RECORD SET Block Start

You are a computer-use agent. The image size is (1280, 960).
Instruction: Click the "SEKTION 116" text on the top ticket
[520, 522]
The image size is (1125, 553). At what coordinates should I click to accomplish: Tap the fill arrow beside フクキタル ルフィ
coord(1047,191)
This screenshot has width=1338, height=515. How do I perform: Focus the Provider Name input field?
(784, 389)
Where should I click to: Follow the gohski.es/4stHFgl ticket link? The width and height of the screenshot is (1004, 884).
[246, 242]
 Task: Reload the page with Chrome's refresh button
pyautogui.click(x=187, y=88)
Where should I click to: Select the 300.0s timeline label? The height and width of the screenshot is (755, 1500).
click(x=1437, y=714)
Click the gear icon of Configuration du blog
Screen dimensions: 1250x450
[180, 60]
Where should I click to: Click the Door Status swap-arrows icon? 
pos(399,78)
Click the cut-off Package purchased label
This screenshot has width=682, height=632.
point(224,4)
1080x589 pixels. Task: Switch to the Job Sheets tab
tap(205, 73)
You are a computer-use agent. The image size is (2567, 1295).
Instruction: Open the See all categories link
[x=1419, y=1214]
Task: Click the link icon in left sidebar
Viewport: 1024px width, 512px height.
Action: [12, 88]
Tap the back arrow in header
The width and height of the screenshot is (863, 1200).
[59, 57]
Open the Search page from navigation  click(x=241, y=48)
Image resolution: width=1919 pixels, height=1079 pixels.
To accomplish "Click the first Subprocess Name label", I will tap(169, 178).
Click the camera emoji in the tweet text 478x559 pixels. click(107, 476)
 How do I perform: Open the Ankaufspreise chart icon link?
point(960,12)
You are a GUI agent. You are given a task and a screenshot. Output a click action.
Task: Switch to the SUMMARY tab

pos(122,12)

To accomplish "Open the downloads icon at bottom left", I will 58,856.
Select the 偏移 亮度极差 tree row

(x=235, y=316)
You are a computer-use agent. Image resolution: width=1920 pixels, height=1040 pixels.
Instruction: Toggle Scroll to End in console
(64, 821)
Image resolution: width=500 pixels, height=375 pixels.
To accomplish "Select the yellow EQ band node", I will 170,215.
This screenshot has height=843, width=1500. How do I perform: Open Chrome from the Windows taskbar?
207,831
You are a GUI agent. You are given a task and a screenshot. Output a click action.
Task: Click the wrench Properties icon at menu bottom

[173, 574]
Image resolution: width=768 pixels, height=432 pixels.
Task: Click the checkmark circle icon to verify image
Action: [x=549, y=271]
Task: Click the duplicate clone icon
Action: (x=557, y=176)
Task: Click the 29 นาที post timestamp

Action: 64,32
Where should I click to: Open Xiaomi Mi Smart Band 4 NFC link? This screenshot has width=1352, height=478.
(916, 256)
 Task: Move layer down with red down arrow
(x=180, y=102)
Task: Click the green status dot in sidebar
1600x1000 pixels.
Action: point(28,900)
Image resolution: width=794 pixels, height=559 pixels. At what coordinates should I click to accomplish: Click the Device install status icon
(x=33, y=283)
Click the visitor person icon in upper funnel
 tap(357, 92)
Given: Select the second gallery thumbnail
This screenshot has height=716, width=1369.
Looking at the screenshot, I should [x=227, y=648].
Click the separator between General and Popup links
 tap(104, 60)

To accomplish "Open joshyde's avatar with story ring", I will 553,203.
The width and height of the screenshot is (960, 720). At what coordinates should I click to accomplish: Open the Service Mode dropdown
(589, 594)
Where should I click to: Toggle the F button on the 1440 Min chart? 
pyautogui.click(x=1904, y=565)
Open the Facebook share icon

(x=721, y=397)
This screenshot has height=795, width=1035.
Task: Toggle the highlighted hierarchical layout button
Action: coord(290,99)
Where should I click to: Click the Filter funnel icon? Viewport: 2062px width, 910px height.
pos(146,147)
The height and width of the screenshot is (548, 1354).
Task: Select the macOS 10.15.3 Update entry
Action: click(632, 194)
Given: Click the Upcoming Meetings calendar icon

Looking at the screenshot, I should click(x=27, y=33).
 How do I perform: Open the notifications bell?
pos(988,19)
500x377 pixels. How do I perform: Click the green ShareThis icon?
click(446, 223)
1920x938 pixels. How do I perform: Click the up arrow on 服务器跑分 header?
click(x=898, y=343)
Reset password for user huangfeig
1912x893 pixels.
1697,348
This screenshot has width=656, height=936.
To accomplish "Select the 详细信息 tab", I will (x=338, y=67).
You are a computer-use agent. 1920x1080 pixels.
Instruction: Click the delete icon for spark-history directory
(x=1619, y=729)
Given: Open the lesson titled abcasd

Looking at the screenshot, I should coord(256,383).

RECORD SET Block End

#### TASK ITEM:
Give back the data above exactly as it appears.

#### REPLY TO THE EXERCISE:
You are a computer-use agent. The image size is (1280, 960).
Instruction: Click the "SEKTION 116" text on the top ticket
[520, 522]
The image size is (1125, 553). At what coordinates should I click to accomplish: Tap the fill arrow beside フクキタル ルフィ
coord(1047,191)
This screenshot has width=1338, height=515. How do I perform: Focus the Provider Name input field?
(784, 389)
Where should I click to: Follow the gohski.es/4stHFgl ticket link? The width and height of the screenshot is (1004, 884).
[246, 242]
 Task: Reload the page with Chrome's refresh button
pyautogui.click(x=187, y=88)
Where should I click to: Select the 300.0s timeline label? The height and width of the screenshot is (755, 1500).
click(x=1437, y=714)
Click the gear icon of Configuration du blog
Screen dimensions: 1250x450
[180, 60]
Where should I click to: Click the Door Status swap-arrows icon? 
pos(399,78)
Click the cut-off Package purchased label
This screenshot has width=682, height=632.
point(224,4)
1080x589 pixels. Task: Switch to the Job Sheets tab
tap(205, 73)
You are a computer-use agent. The image size is (2567, 1295).
Instruction: Open the See all categories link
[x=1419, y=1214]
Task: Click the link icon in left sidebar
Viewport: 1024px width, 512px height.
Action: [12, 88]
Tap the back arrow in header
The width and height of the screenshot is (863, 1200).
[59, 57]
Open the Search page from navigation  click(x=241, y=48)
Image resolution: width=1919 pixels, height=1079 pixels.
To accomplish "Click the first Subprocess Name label", I will tap(169, 178).
Click the camera emoji in the tweet text 478x559 pixels. click(107, 476)
 How do I perform: Open the Ankaufspreise chart icon link?
point(960,12)
You are a GUI agent. You are given a task and a screenshot. Output a click action.
Task: Switch to the SUMMARY tab

pos(122,12)

To accomplish "Open the downloads icon at bottom left", I will 58,856.
Select the 偏移 亮度极差 tree row

(x=235, y=316)
You are a computer-use agent. Image resolution: width=1920 pixels, height=1040 pixels.
Instruction: Toggle Scroll to End in console
(64, 821)
Image resolution: width=500 pixels, height=375 pixels.
To accomplish "Select the yellow EQ band node", I will 170,215.
This screenshot has height=843, width=1500. How do I perform: Open Chrome from the Windows taskbar?
207,831
You are a GUI agent. You are given a task and a screenshot. Output a click action.
Task: Click the wrench Properties icon at menu bottom

[173, 574]
Image resolution: width=768 pixels, height=432 pixels.
Task: Click the checkmark circle icon to verify image
Action: [x=549, y=271]
Task: Click the duplicate clone icon
Action: (x=557, y=176)
Task: Click the 29 นาที post timestamp

Action: 64,32
Where should I click to: Open Xiaomi Mi Smart Band 4 NFC link? This screenshot has width=1352, height=478.
(916, 256)
 Task: Move layer down with red down arrow
(x=180, y=102)
Task: Click the green status dot in sidebar
1600x1000 pixels.
Action: point(28,900)
Image resolution: width=794 pixels, height=559 pixels. At what coordinates should I click to accomplish: Click the Device install status icon
(x=33, y=283)
Click the visitor person icon in upper funnel
 tap(357, 92)
Given: Select the second gallery thumbnail
This screenshot has height=716, width=1369.
Looking at the screenshot, I should [x=227, y=648].
Click the separator between General and Popup links
 tap(104, 60)

To accomplish "Open joshyde's avatar with story ring", I will 553,203.
The width and height of the screenshot is (960, 720). At what coordinates should I click to accomplish: Open the Service Mode dropdown
(589, 594)
Where should I click to: Toggle the F button on the 1440 Min chart? 
pyautogui.click(x=1904, y=565)
Open the Facebook share icon

(x=721, y=397)
This screenshot has height=795, width=1035.
Task: Toggle the highlighted hierarchical layout button
Action: coord(290,99)
Where should I click to: Click the Filter funnel icon? Viewport: 2062px width, 910px height.
pos(146,147)
The height and width of the screenshot is (548, 1354).
Task: Select the macOS 10.15.3 Update entry
Action: click(632, 194)
Given: Click the Upcoming Meetings calendar icon

Looking at the screenshot, I should click(x=27, y=33).
 How do I perform: Open the notifications bell?
pos(988,19)
500x377 pixels. How do I perform: Click the green ShareThis icon?
click(446, 223)
1920x938 pixels. How do I perform: Click the up arrow on 服务器跑分 header?
click(x=898, y=343)
Reset password for user huangfeig
1912x893 pixels.
1697,348
This screenshot has width=656, height=936.
To accomplish "Select the 详细信息 tab", I will (x=338, y=67).
You are a computer-use agent. 1920x1080 pixels.
Instruction: Click the delete icon for spark-history directory
(x=1619, y=729)
Given: Open the lesson titled abcasd

Looking at the screenshot, I should coord(256,383).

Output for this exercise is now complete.